▶ _What this task involves_
Each entry below must be repeated word for word.

▶ _Data for this exercise_
• • • • • • •

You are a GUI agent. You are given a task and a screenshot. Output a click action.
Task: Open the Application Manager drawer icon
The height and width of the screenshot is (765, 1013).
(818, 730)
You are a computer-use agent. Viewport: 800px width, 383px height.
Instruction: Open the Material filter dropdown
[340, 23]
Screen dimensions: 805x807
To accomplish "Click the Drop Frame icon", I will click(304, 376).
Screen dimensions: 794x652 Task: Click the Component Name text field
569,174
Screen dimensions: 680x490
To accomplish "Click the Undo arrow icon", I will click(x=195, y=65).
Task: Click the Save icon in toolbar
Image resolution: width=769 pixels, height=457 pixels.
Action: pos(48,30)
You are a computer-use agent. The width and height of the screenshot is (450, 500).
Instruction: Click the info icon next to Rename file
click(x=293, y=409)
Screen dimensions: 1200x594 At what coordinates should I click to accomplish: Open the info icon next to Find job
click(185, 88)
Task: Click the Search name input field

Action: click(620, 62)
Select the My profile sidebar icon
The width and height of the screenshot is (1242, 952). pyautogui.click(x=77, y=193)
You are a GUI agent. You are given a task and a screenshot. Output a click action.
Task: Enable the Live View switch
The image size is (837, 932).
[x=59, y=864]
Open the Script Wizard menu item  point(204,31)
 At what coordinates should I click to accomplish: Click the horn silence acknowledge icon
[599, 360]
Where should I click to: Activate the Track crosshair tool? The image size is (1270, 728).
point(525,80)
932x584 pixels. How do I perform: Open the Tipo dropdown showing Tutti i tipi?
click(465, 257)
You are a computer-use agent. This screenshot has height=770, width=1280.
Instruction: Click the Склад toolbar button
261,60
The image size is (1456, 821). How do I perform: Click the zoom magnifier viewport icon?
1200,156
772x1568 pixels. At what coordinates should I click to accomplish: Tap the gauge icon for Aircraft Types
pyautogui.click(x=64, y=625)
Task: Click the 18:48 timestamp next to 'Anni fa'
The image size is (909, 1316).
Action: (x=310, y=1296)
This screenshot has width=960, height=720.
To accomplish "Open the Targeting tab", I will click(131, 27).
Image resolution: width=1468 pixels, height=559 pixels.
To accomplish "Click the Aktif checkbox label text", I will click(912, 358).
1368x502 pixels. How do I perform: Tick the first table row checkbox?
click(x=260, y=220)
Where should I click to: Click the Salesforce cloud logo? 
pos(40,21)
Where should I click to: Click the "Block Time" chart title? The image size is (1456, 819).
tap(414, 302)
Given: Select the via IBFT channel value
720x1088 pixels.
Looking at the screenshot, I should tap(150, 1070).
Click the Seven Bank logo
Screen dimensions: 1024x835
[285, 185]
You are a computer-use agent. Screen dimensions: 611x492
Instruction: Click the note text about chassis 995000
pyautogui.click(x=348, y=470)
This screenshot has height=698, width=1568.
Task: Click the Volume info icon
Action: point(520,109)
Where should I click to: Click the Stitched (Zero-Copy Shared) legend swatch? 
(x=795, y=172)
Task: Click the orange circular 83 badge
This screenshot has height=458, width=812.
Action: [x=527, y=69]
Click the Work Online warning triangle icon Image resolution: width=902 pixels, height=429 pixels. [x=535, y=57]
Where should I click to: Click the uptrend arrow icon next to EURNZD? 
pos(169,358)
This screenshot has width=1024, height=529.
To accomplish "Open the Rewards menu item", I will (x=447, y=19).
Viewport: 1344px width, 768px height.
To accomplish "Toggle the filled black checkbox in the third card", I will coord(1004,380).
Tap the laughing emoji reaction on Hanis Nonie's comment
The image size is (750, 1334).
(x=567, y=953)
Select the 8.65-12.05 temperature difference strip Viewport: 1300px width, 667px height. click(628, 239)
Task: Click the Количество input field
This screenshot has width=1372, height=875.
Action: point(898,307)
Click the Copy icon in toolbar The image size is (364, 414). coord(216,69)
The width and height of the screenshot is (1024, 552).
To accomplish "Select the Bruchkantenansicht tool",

• • • • • • •

▶ _Task answer_
You are a GUI agent. You are given a task and a screenshot. Output a click action.
Task: Open the Application Manager drawer icon
The height and width of the screenshot is (765, 1013).
(818, 730)
You are a computer-use agent. Viewport: 800px width, 383px height.
Instruction: Open the Material filter dropdown
[340, 23]
Screen dimensions: 805x807
To accomplish "Click the Drop Frame icon", I will click(304, 376).
Screen dimensions: 794x652 Task: Click the Component Name text field
569,174
Screen dimensions: 680x490
To accomplish "Click the Undo arrow icon", I will click(x=195, y=65).
Task: Click the Save icon in toolbar
Image resolution: width=769 pixels, height=457 pixels.
Action: pos(48,30)
You are a computer-use agent. The width and height of the screenshot is (450, 500).
Instruction: Click the info icon next to Rename file
click(x=293, y=409)
Screen dimensions: 1200x594 At what coordinates should I click to accomplish: Open the info icon next to Find job
click(185, 88)
Task: Click the Search name input field

Action: click(620, 62)
Select the My profile sidebar icon
The width and height of the screenshot is (1242, 952). pyautogui.click(x=77, y=193)
You are a GUI agent. You are given a task and a screenshot. Output a click action.
Task: Enable the Live View switch
The image size is (837, 932).
[x=59, y=864]
Open the Script Wizard menu item  point(204,31)
 At what coordinates should I click to accomplish: Click the horn silence acknowledge icon
[599, 360]
Where should I click to: Activate the Track crosshair tool? The image size is (1270, 728).
point(525,80)
932x584 pixels. How do I perform: Open the Tipo dropdown showing Tutti i tipi?
click(465, 257)
You are a computer-use agent. This screenshot has height=770, width=1280.
Instruction: Click the Склад toolbar button
261,60
The image size is (1456, 821). How do I perform: Click the zoom magnifier viewport icon?
1200,156
772x1568 pixels. At what coordinates should I click to accomplish: Tap the gauge icon for Aircraft Types
pyautogui.click(x=64, y=625)
Task: Click the 18:48 timestamp next to 'Anni fa'
The image size is (909, 1316).
Action: (x=310, y=1296)
This screenshot has width=960, height=720.
To accomplish "Open the Targeting tab", I will click(131, 27).
Image resolution: width=1468 pixels, height=559 pixels.
To accomplish "Click the Aktif checkbox label text", I will click(912, 358).
1368x502 pixels. How do I perform: Tick the first table row checkbox?
click(x=260, y=220)
Where should I click to: Click the Salesforce cloud logo? 
pos(40,21)
Where should I click to: Click the "Block Time" chart title? The image size is (1456, 819).
tap(414, 302)
Given: Select the via IBFT channel value
720x1088 pixels.
Looking at the screenshot, I should tap(150, 1070).
Click the Seven Bank logo
Screen dimensions: 1024x835
[285, 185]
You are a computer-use agent. Screen dimensions: 611x492
Instruction: Click the note text about chassis 995000
pyautogui.click(x=348, y=470)
This screenshot has height=698, width=1568.
Task: Click the Volume info icon
Action: point(520,109)
Where should I click to: Click the Stitched (Zero-Copy Shared) legend swatch? 
(x=795, y=172)
Task: Click the orange circular 83 badge
This screenshot has height=458, width=812.
Action: [x=527, y=69]
Click the Work Online warning triangle icon Image resolution: width=902 pixels, height=429 pixels. [x=535, y=57]
Where should I click to: Click the uptrend arrow icon next to EURNZD? 
pos(169,358)
This screenshot has width=1024, height=529.
To accomplish "Open the Rewards menu item", I will (x=447, y=19).
Viewport: 1344px width, 768px height.
To accomplish "Toggle the filled black checkbox in the third card", I will coord(1004,380).
Tap the laughing emoji reaction on Hanis Nonie's comment
The image size is (750, 1334).
(x=567, y=953)
Select the 8.65-12.05 temperature difference strip Viewport: 1300px width, 667px height. click(628, 239)
Task: Click the Количество input field
This screenshot has width=1372, height=875.
Action: point(898,307)
Click the Copy icon in toolbar The image size is (364, 414). coord(216,69)
The width and height of the screenshot is (1024, 552).
To accomplish "Select the Bruchkantenansicht tool",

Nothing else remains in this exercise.